Can you give me any advice?
EDIT:
Using the solution from Thomas and having df called CO:
p3
0 45
1 580
2 12000
3 12531
4 22456
I'd like to add another column and use the values from p3 columns
CO['new'] = format(sum_neighbors(data, CO['p3']))
But it doesn't work. If I add a number instead of a reference to row CO['p3'] it works like charm.
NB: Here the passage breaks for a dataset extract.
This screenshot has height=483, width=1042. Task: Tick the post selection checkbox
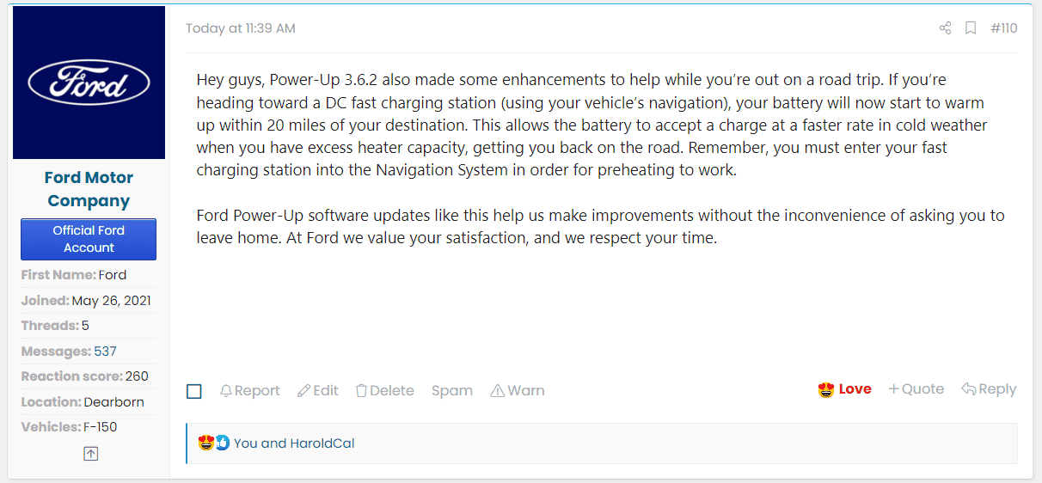point(194,391)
But how can I use values from p3 column automatically in format function?
SOLVED:
It worked with:
CO['new'] = CO.apply(lambda row: sum_neighbors(data, row.p3), axis=1)
Solution:
import numpy as np
import pandas
# Generating toy data
N = 10
data = pandas.DataFrame({'p3': np.random.randn(N)})
print(data)
# Finding neighbours
get_candidates = lambda i: [i-500+1, i-500-1, i-1, i+1, i+500+1, i+500-1]
filter = lambda neighbors, N: [n for n in neighbors if 0<=n<N]
get_neighbors = lambda i, N: filter(get_candidates(i), N)
print("Neighbors of 5: {}".format(get_neighbors(5, len(data))))
# Summing p3 on neighbors
def sum_neighbors(data, i, col='p3'):
return data.iloc[get_neighbors(i, len(data))][col].sum()
print("p3 sum on neighbors of 5: {}".format(sum_neighbors(data, 5)))
Output:
p3
0 -1.106541
1 -0.760620
2 1.282252
3 0.204436
4 -1.147042
5 1.363007
6 -0.030772
7 -0.461756
8 -1.110459
9 -0.491368
Neighbors of 5: [4, 6]
p3 sum on neighbors of 5: -1.1778133703169344
Notes:
I assumed p1 was range(N) as seemed to be implied (so we don't need it at all).
I don't think that 505 is a neighbour of 5 given the list of neighbors of i defined by the OP.